◆ **REQUIRED WORK**: Once the line containing "Task: Check the" is found in the entries below, restate it and each following line word for word, stopping after the line containing "Task: Open 北京李檬 user profile link".

Stored records
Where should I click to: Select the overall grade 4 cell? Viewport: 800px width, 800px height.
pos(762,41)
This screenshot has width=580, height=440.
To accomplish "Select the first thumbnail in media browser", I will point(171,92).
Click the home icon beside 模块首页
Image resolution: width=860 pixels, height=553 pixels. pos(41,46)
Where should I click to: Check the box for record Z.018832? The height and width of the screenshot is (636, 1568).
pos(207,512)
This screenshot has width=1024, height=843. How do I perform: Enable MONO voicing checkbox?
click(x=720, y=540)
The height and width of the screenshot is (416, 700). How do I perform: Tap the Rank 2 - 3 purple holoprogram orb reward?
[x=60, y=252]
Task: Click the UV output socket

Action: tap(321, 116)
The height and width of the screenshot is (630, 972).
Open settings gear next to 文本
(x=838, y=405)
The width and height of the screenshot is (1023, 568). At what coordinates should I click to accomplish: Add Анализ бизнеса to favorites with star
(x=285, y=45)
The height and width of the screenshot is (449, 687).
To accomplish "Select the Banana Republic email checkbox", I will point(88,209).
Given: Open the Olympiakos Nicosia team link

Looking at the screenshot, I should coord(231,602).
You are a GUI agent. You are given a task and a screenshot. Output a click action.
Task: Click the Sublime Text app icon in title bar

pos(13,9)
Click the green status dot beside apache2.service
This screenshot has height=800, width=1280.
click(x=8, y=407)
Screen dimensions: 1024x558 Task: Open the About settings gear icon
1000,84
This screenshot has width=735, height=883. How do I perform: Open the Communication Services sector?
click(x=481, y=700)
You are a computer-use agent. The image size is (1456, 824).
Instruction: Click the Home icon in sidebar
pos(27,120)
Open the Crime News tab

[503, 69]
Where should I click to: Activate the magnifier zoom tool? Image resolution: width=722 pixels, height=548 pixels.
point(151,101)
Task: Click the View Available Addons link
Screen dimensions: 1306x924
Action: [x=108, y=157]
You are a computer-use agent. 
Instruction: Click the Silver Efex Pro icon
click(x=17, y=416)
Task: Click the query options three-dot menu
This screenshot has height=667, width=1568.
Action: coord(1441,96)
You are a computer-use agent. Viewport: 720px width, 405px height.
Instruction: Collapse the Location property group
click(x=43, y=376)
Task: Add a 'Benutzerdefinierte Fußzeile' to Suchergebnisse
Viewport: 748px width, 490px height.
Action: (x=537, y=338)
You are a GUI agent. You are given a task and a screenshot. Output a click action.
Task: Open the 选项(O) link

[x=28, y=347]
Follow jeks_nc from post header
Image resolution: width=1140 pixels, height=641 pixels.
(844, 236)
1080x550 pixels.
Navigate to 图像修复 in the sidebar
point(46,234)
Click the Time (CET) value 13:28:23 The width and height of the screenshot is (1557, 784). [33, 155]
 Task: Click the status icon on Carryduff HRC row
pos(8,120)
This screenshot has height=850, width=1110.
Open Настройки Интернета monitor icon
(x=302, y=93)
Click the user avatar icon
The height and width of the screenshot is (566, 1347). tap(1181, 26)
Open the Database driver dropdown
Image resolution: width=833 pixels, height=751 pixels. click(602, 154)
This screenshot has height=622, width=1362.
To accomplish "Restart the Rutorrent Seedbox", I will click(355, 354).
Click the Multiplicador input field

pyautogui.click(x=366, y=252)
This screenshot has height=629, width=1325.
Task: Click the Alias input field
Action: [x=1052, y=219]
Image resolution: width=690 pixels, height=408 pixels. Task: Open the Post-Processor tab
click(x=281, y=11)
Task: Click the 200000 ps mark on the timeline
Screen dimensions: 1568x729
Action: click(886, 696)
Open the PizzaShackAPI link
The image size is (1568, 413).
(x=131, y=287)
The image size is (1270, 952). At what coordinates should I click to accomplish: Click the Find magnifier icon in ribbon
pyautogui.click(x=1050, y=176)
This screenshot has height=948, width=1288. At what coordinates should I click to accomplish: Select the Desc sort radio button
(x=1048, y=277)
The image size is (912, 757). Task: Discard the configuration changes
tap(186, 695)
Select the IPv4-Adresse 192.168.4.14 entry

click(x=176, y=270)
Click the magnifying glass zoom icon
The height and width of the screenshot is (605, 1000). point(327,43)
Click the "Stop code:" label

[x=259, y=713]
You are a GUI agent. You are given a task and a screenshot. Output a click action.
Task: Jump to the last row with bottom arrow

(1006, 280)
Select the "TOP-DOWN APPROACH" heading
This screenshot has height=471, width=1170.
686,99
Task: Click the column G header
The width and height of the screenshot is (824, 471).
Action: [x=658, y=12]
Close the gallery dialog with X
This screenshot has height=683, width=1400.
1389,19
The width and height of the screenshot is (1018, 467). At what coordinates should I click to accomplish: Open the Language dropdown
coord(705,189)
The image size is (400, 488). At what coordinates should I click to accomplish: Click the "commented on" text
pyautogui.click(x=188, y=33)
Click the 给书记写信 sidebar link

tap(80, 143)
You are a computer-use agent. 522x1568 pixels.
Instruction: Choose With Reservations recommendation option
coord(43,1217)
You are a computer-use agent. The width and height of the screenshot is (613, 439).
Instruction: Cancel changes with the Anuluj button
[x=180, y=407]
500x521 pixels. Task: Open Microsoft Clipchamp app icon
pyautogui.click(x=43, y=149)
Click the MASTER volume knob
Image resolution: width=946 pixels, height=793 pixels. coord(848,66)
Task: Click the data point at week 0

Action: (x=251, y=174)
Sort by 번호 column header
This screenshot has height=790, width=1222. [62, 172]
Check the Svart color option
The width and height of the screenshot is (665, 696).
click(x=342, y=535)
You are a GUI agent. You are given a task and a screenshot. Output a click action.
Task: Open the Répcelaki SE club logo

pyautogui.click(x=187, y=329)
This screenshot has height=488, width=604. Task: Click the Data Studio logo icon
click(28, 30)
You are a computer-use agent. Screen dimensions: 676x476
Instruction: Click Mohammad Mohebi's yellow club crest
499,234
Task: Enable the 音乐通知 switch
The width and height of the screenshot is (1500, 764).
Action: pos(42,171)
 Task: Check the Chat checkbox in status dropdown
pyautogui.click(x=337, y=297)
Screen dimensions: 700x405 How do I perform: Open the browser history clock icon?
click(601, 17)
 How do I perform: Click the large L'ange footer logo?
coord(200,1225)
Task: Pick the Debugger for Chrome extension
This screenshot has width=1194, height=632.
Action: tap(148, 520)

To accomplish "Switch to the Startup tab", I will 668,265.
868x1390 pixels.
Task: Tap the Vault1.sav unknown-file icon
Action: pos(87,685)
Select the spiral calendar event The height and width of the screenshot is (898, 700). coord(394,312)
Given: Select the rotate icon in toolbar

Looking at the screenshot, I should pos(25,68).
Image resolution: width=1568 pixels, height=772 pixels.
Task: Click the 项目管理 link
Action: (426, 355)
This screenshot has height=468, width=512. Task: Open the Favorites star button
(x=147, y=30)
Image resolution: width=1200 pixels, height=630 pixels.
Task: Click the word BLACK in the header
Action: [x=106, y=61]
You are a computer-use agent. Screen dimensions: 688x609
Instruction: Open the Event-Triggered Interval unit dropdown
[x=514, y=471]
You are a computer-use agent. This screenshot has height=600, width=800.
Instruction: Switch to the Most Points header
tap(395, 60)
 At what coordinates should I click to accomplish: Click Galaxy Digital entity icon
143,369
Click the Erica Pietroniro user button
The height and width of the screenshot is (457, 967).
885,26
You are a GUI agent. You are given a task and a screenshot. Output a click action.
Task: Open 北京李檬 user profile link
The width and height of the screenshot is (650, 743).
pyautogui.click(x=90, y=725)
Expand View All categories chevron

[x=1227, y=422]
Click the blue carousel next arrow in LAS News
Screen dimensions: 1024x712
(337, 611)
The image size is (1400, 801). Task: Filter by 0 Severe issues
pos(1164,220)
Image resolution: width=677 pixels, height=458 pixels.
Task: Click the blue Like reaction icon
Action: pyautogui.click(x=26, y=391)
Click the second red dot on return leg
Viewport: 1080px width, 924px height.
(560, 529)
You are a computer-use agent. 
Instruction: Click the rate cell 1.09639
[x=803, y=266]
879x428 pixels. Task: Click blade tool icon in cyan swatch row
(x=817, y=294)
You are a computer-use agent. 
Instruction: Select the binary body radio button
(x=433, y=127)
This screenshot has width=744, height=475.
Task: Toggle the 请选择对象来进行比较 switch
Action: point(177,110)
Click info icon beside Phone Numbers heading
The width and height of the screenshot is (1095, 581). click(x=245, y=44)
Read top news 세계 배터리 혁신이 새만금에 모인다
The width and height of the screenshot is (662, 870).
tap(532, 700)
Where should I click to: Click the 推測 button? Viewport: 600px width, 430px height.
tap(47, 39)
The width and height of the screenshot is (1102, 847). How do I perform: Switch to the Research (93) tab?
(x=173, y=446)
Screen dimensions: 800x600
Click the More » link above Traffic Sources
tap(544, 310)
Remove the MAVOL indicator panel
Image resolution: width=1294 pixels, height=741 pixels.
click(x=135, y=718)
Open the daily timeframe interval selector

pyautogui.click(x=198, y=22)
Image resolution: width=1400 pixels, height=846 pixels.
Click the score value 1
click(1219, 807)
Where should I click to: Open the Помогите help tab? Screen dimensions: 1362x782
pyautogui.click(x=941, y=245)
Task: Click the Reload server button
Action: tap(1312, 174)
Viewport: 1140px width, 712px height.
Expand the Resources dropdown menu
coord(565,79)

◆ **SOLUTION TO THIS EXERCISE**:
 Task: Check the Chat checkbox in status dropdown
pyautogui.click(x=337, y=297)
Screen dimensions: 700x405 How do I perform: Open the browser history clock icon?
click(601, 17)
 How do I perform: Click the large L'ange footer logo?
coord(200,1225)
Task: Pick the Debugger for Chrome extension
This screenshot has width=1194, height=632.
Action: tap(148, 520)

To accomplish "Switch to the Startup tab", I will 668,265.
868x1390 pixels.
Task: Tap the Vault1.sav unknown-file icon
Action: pos(87,685)
Select the spiral calendar event The height and width of the screenshot is (898, 700). coord(394,312)
Given: Select the rotate icon in toolbar

Looking at the screenshot, I should pos(25,68).
Image resolution: width=1568 pixels, height=772 pixels.
Task: Click the 项目管理 link
Action: (426, 355)
This screenshot has height=468, width=512. Task: Open the Favorites star button
(x=147, y=30)
Image resolution: width=1200 pixels, height=630 pixels.
Task: Click the word BLACK in the header
Action: [x=106, y=61]
You are a computer-use agent. Screen dimensions: 688x609
Instruction: Open the Event-Triggered Interval unit dropdown
[x=514, y=471]
You are a computer-use agent. This screenshot has height=600, width=800.
Instruction: Switch to the Most Points header
tap(395, 60)
 At what coordinates should I click to accomplish: Click Galaxy Digital entity icon
143,369
Click the Erica Pietroniro user button
The height and width of the screenshot is (457, 967).
885,26
You are a GUI agent. You are given a task and a screenshot. Output a click action.
Task: Open 北京李檬 user profile link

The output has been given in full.